= Samson Adamu =

Nigerian football administrator

Samson Adamu is a Nigerian football administrator who serves as Acting General Secretary of the Confederation of African Football (CAF). He was appointed to the role in March 2026 following the resignation of Veron Mosengo-Omba, stepping in on an interim basis during a period of leadership transition within the organisation.

== Early life and education ==
Adamu studied Business Management and Computer Science at the American University of Paris. He later completed the FIFA Master in 2009, a postgraduate programme in sport management, law and humanities organised by the International Centre for Sports Studies and delivered across universities in Europe

=== Career ===

==== Early career ====
Adamu began his professional career at Kinetic Sport Management, where he worked for several years. During this period, he was involved in the organisation and development of Copa Lagos, an international beach soccer tournament held in Nigeria.

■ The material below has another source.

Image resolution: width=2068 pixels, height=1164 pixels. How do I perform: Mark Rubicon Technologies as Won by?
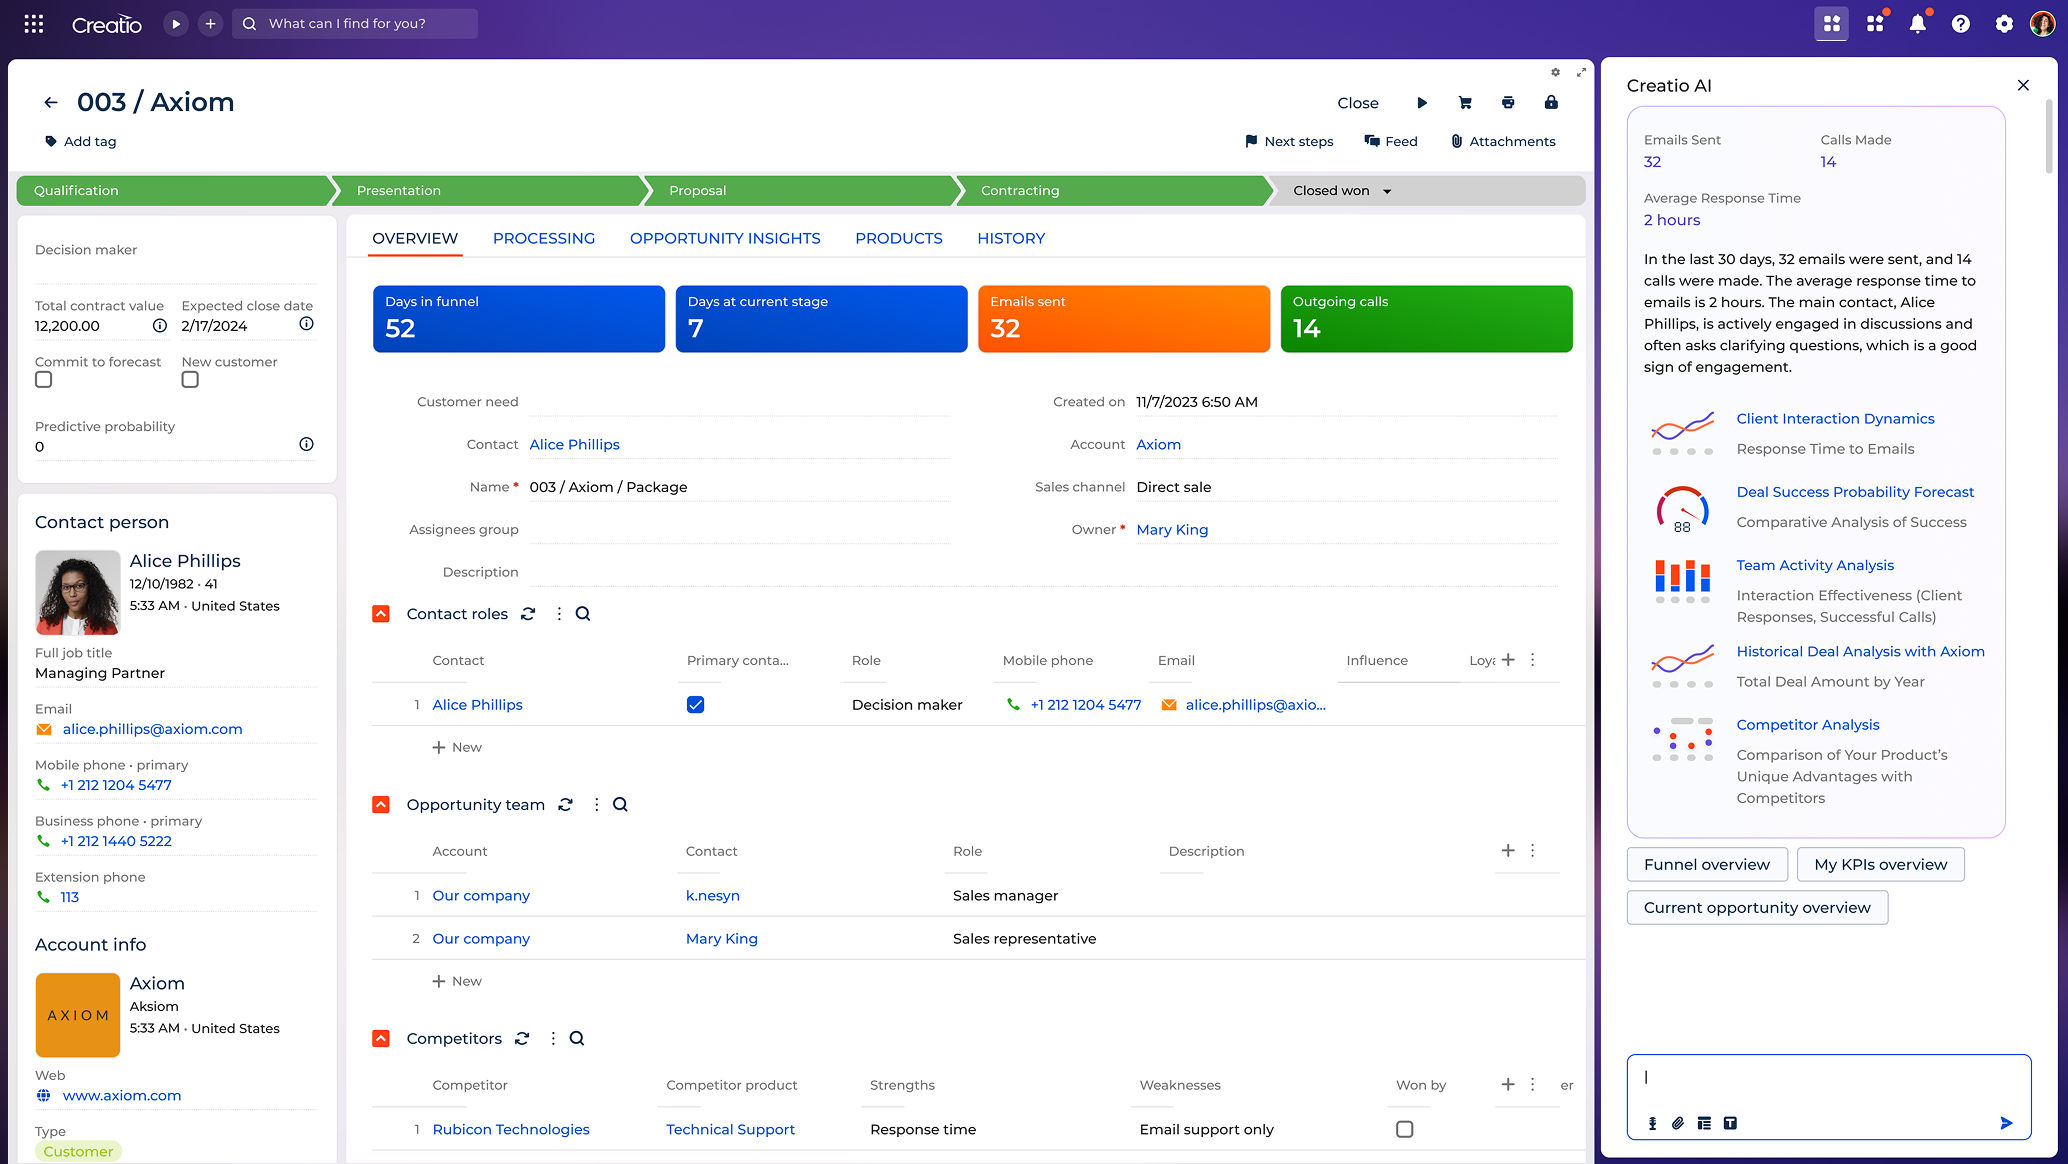click(x=1404, y=1129)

== Confederation of African Football ==
Adamu later joined the Confederation of African Football (CAF), where he held roles in competition management. He served as Director of Competitions, overseeing the coordination and organisation of CAF tournaments.

In March 2026, he was appointed Acting General Secretary of CAF. In this capacity, he is responsible for the administration of the organisation's secretariat and coordination with member associations and international governing bodies, including FIFA.

== Personal life ==
Adamu is the son of Amos Adamu, a Nigerian sports administrator and former member of the FIFA Executive Committee.